DUBLIN: The chief technology officer of the Coca-Cola Company has advised that organisations wanting to take advantage of the latest cloud and big data advances should turn to startups rather than rely on the old-guard IT names.
Coca-Cola CTO Alan Boehme told delegates at the Web Summit in Dublin that his firm started a journey four years ago to transform its IT through a shift to the cloud.
"Our data centres have always had lots of servers, lots of cost, using a lot of energy, and this is not going to get us to the future. We have a goal within the next three to five years to have about 75 to 80 percent of Coke's computing environment in the cloud," he said.
"We've moved from doing everything internally to cloud-first. I don't mean in a private cloud; I mean in a public cloud."
Coke is currently using cloud services from multiple providers, including Google, Amazon, CenturyLink and Microsoft Azure. "There is not one cloud that fits all, there are clouds that fit specific workloads," he explained.
But while the bigger providers are proving adequate for the commoditised cloud services Coke is making use of, there are still aspects lacking and Boehme does not believe it is the larger firms that will help.
He noted that Coke is still trying to solve the problem of moving data between the clouds of different vendors, citing new technology such as containerisation from startup Docker that will make this easier.
"We really have to partner with the startups to get to the next generation. We're looking to partner with people around the world who understand the cloud much better than we do," he said.
"There's a lot of things we have to do to get there, and the only way we can get there is by partnering with startups. Most of the major corporations today that we've historically dealt with don't have the technologies, the capabilities to enable us to get to where we need to go as fast as possible."
Boehme argued that major organisations like Coca-Cola cannot compete with firms like Google, Facebook and Pinterest, which are employing data scientists to create their own algorithms, when it comes technology prowess.
"When we started down the path we realised we had to partner with entrepreneurs, we had to partner with startups to get to where we're going. I'm looking for people to come forward with ideas about how a legacy corporation like Coca-Cola can partner with you to drive things forward," he explained.

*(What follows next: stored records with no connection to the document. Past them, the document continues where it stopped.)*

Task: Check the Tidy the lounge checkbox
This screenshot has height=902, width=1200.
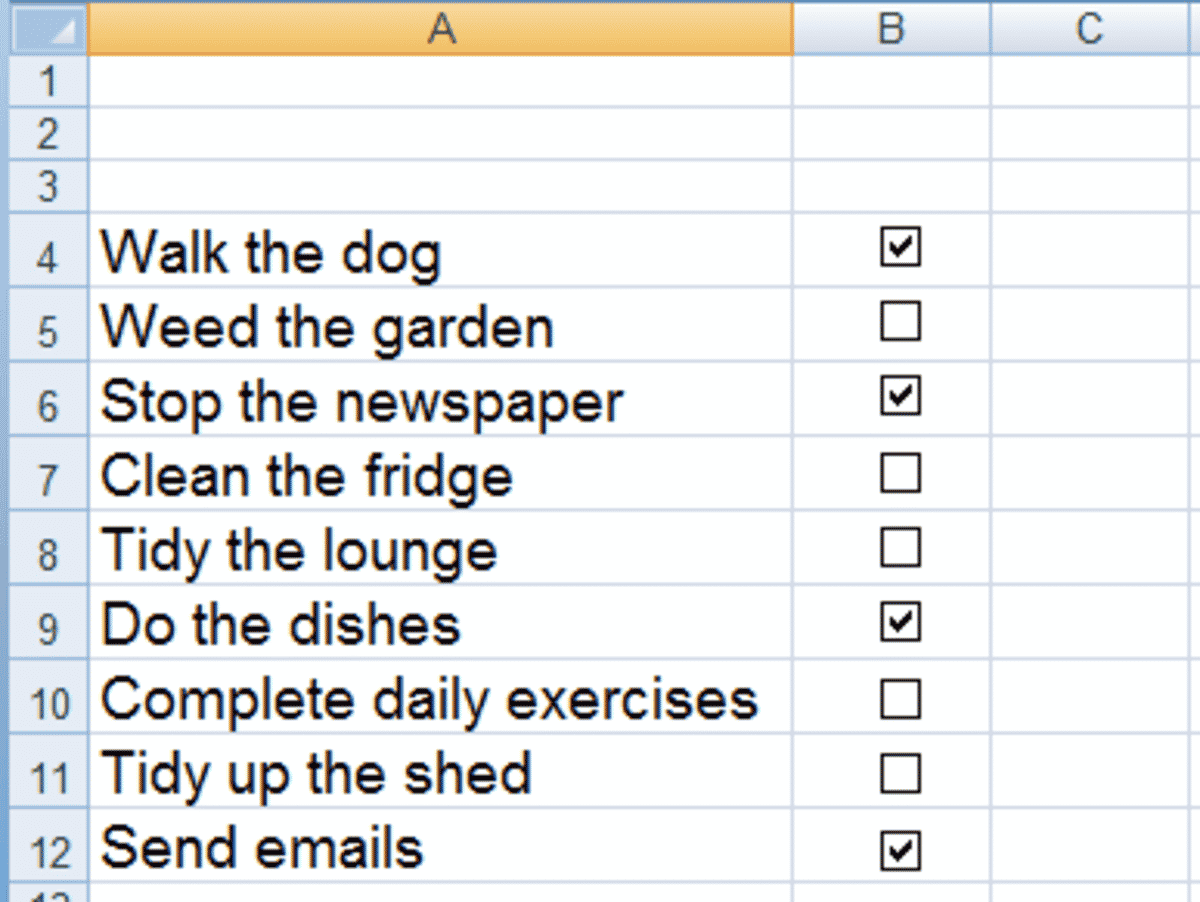Action: pos(899,548)
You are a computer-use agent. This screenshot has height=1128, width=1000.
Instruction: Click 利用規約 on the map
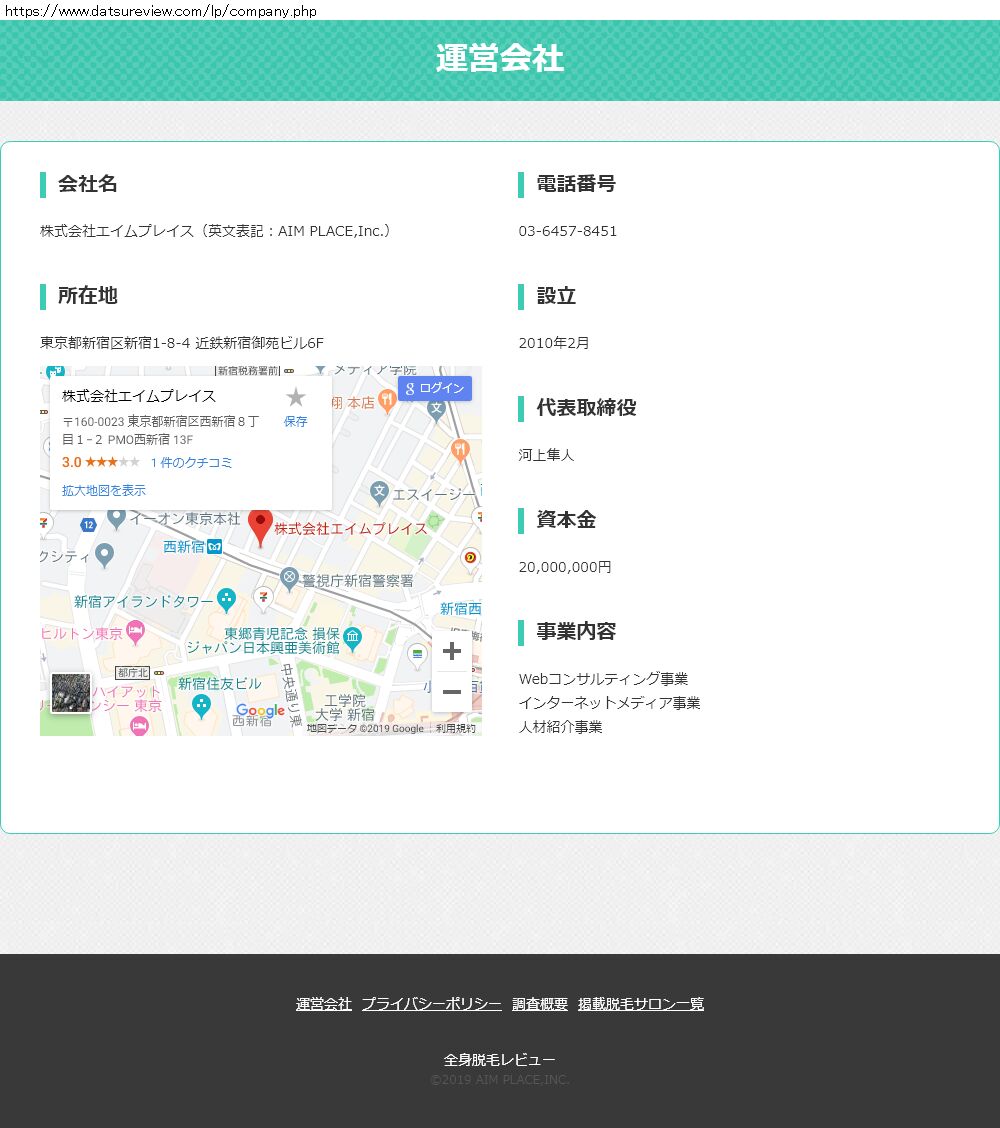[x=456, y=729]
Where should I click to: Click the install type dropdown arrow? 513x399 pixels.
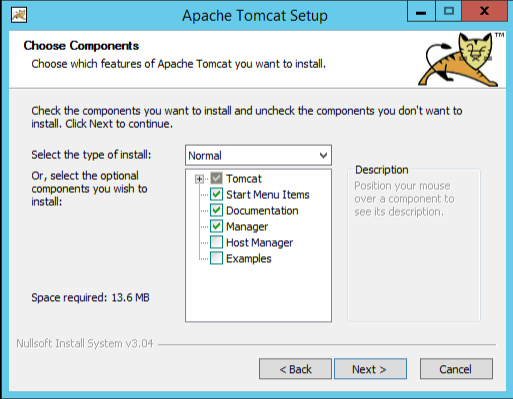(323, 155)
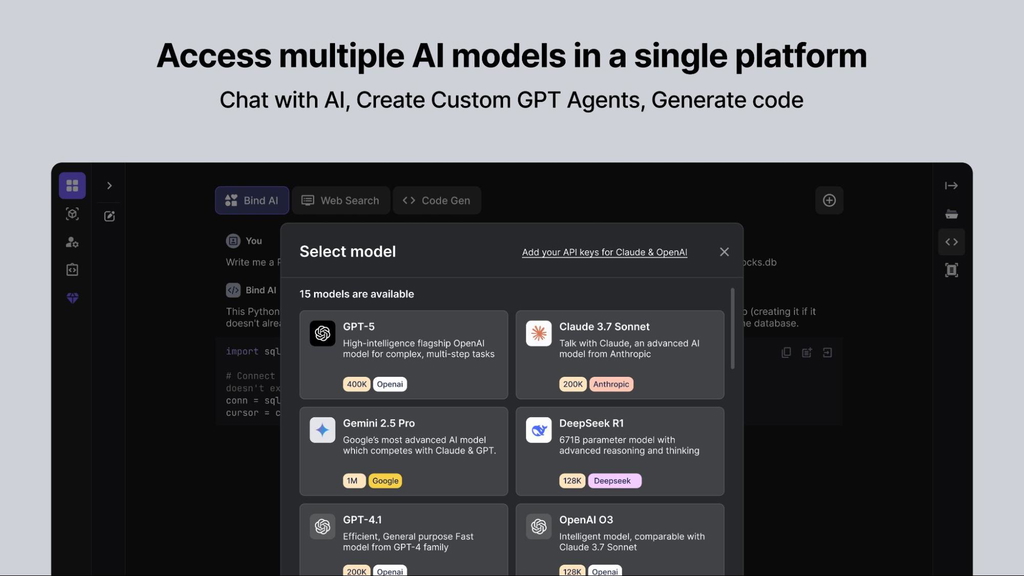Switch to the Code Gen tab
This screenshot has height=576, width=1024.
click(436, 201)
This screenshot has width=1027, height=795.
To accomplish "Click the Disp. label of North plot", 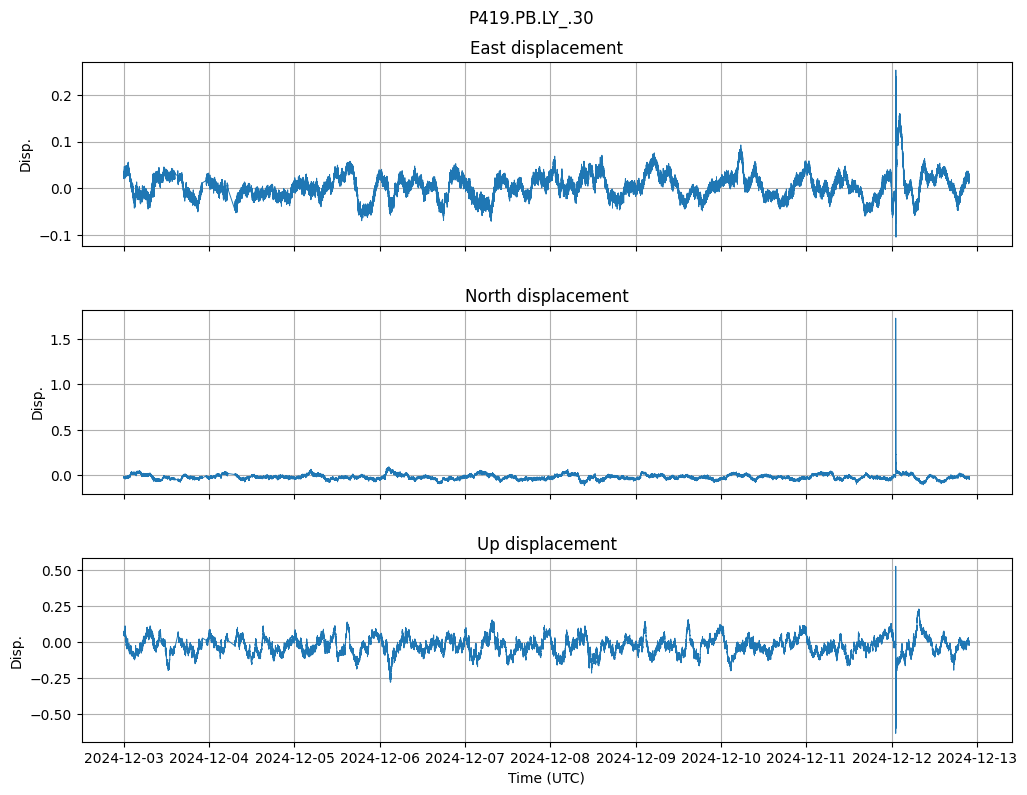I will (x=38, y=402).
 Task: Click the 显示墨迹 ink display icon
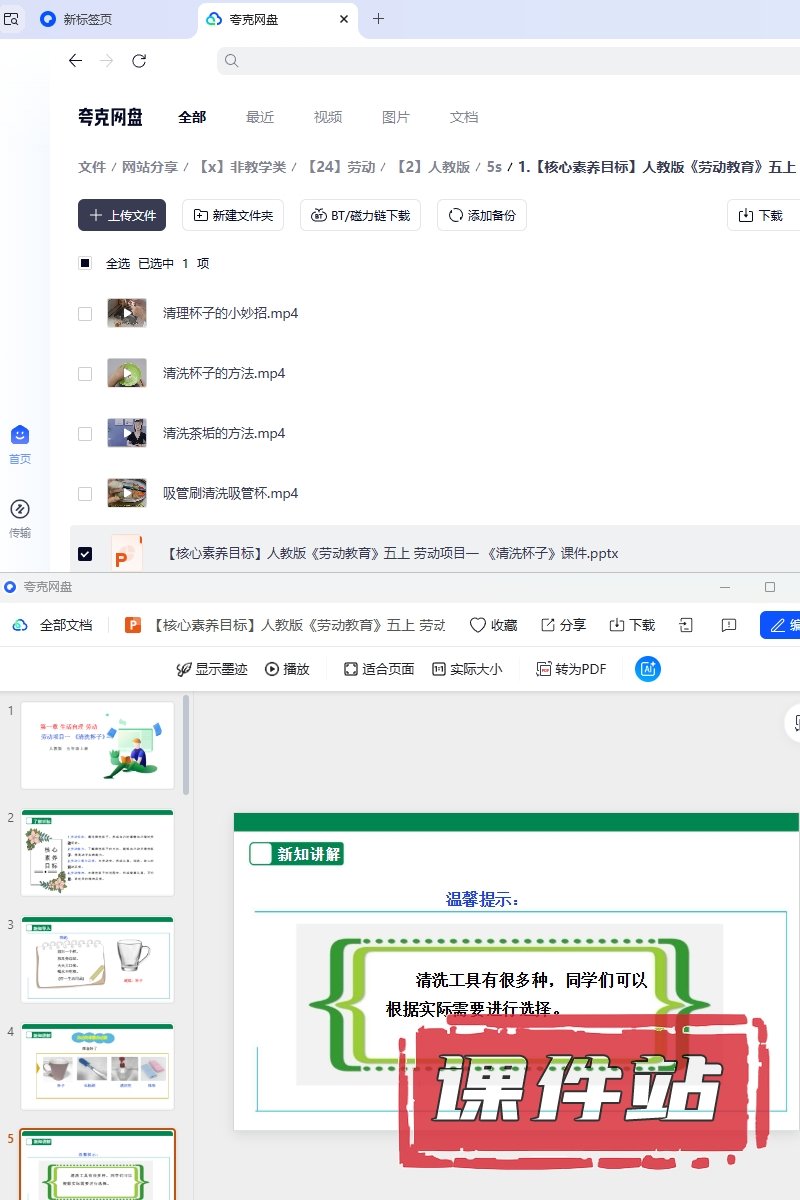click(183, 669)
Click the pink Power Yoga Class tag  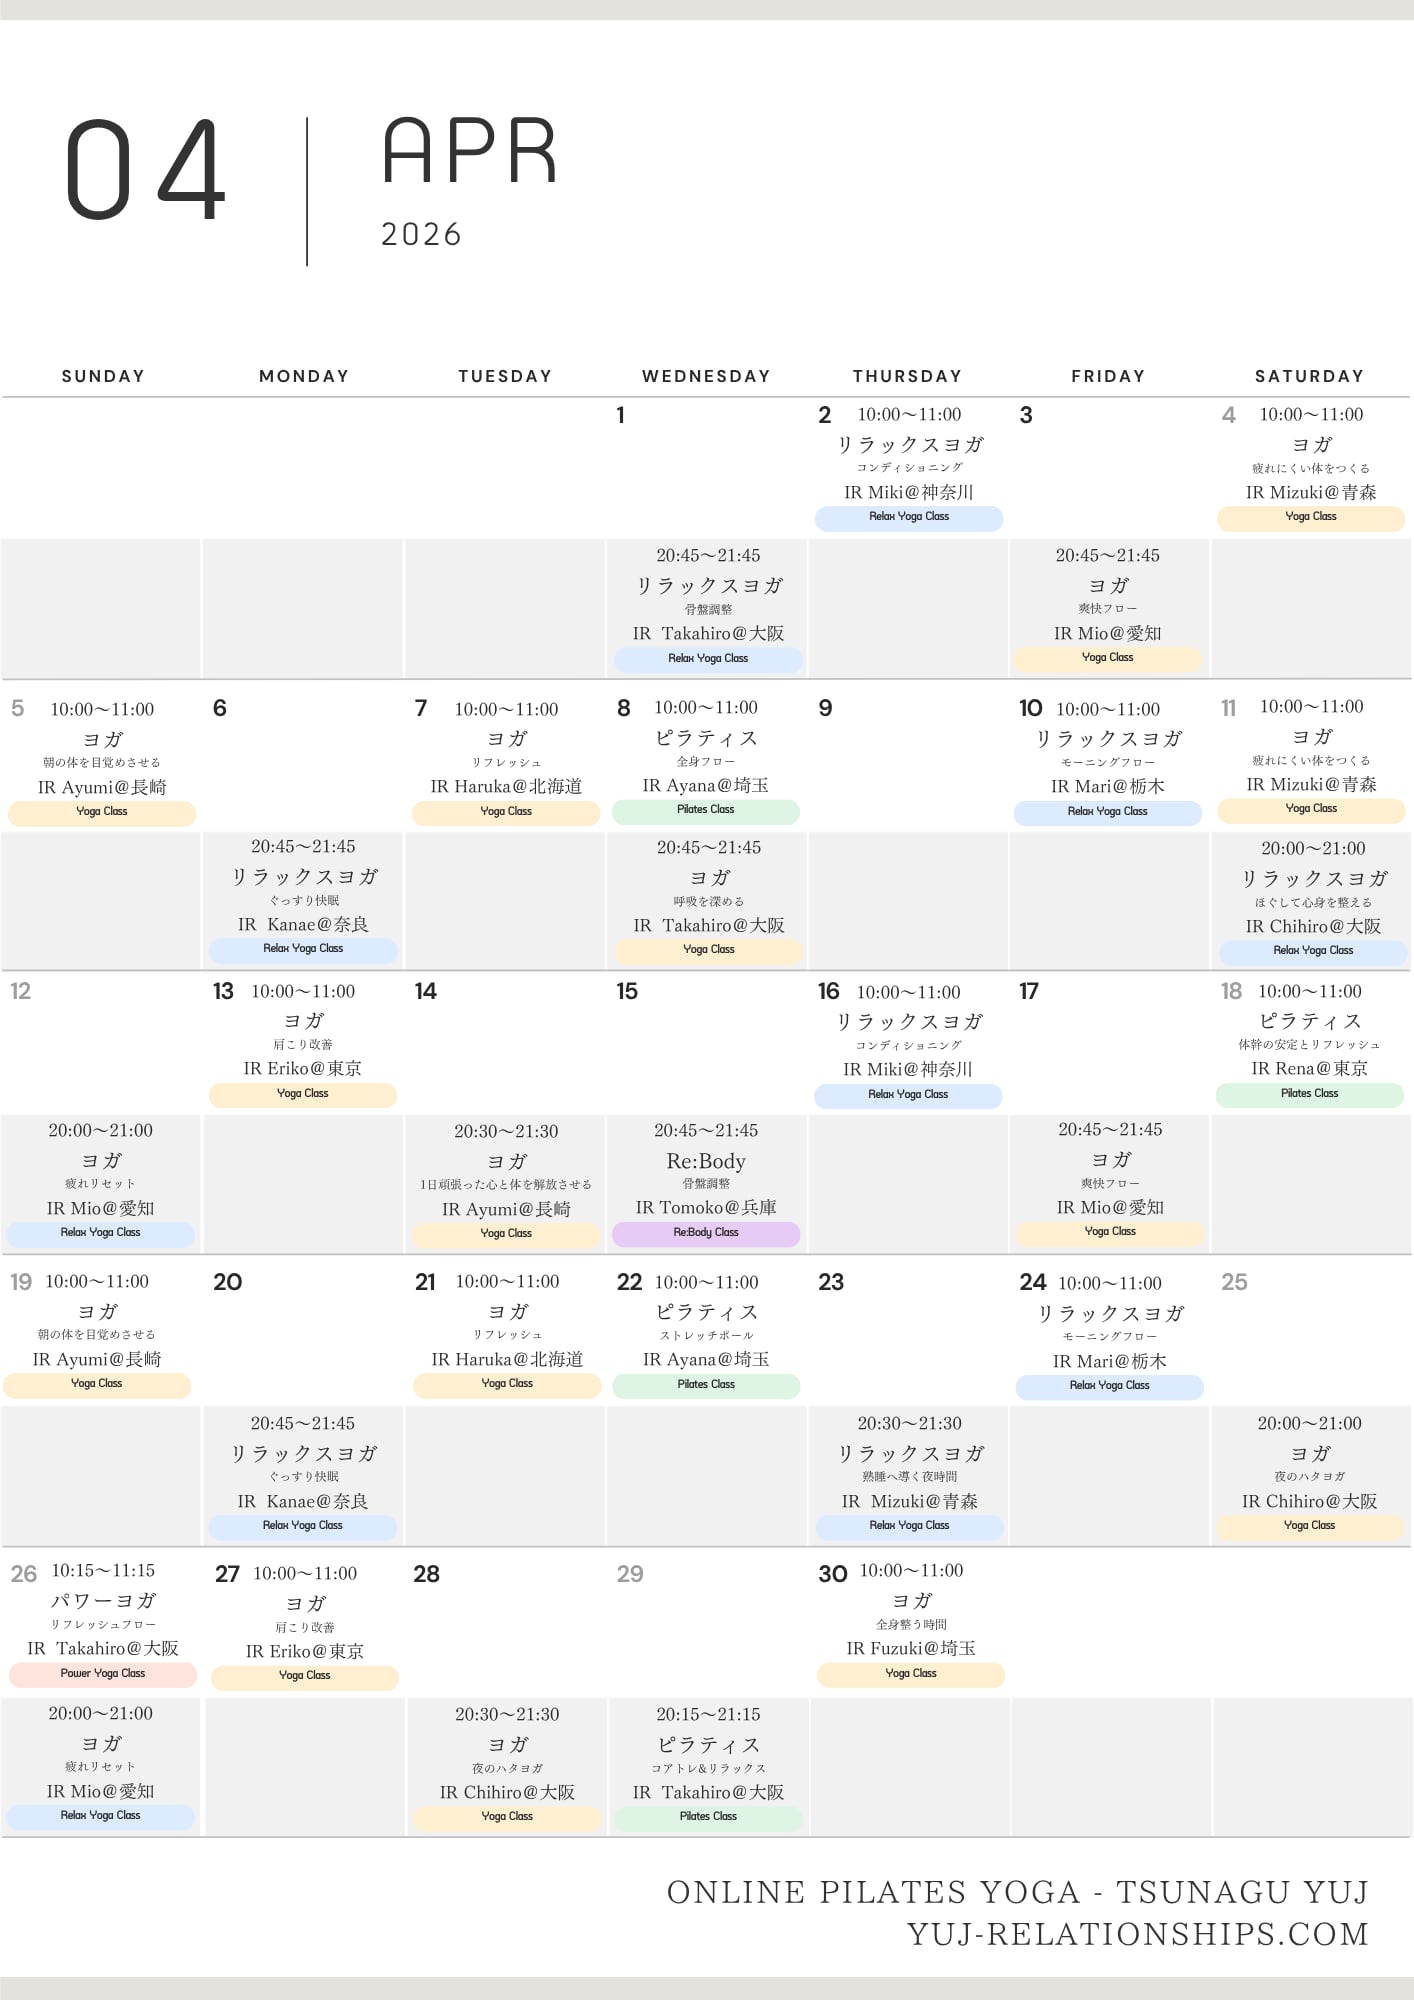(x=103, y=1674)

"The history of IT was very linear. We would always rely on Big Blue [IBM], HP, Dell, the major corporations and they could provide us with that vision for the future. We were getting this from the analysts - the Gartners, Forresters and others. Again we can't do that anymore - the world is changing too quickly. We have to be able to curve and swerve through point A to point C."
The shift to mobile and the growth of the Internet of Things and sensors is also putting extra pressure on Coke to overhaul its use of technology. "In a single factory, there are 13 trillion instructions that we have to deal with on an annual basis. And we have over 100 factories. We could never count all that information internally. Again we have to turn to the cloud," he said.
Boehme - clasping a bottle of Coke on stage, of course - noted that Coca-Cola has more than 700,000 employees using mobile devices for work, along with more than 250,000 trucks, that the firm needs to communicate with on a daily basis.
"All of this is mobile; all of this is changing the way the Coca-Cola Company and systems think about technology and think about the future. Not to mention all of our consumers," he added.
The multitude of devices, people and systems Coke deals with presents the firm with another new challenge: big data. "The company is new to big data. We've had a lot of big data over time, but now we have to deal with unstructured data. We don't have the resources internally, we don't have the knowledge internally to build, deploy and maintain the type of tech required to leverage this info. We're moving from the era of demographics to the era of behavioural demographics."
Boehme cited Coke's Freestyle machine as an example of why the firm needs to get better at big data. The machine can pour over 150 different drinks through cartridges, and can be accessed online 24/7 via a user interface.
"It can interact with you through QR codes or a phone app, which is the old way of doing things," he said.
"Now we're looking at things like face recognition, so the machine recognises you and you can have a relationship with the machine. All of this is data, all of this has to be analysed in real time, we need to know what you like and don't like, and it all has to go through the cloud.
"We can't do this with a traditional data centre. We don't have the data scientists, we have to partner with people."
Boehme cited the firm's 90 million Facebook fans - the largest in the world, according to the CTO - and 130 million My Coke awards subscribers as key motivators for these efforts.
"They're interacting with us through the mobile, through the cloud on a daily basis. We have to think differently. This old data centre just won't do it. So we started down the journey to get us to the cloud," he explained.
Coke has set up an accelerator programme to encourage startups to focus on solving the kinds of problems the organisation needs resolved. The firm has identified various trends that it wants to target, and offers guidance and support for startups in those areas on how to work with large corporations and teach the community how to pitch.
Coke is also going to create a mobile lab to develop mobile SDKs. "They'll be given out free to developers, letting them create their apps on top of the SDK based on the Coca-Cola Company's information to try to do something different," Boehme revealed.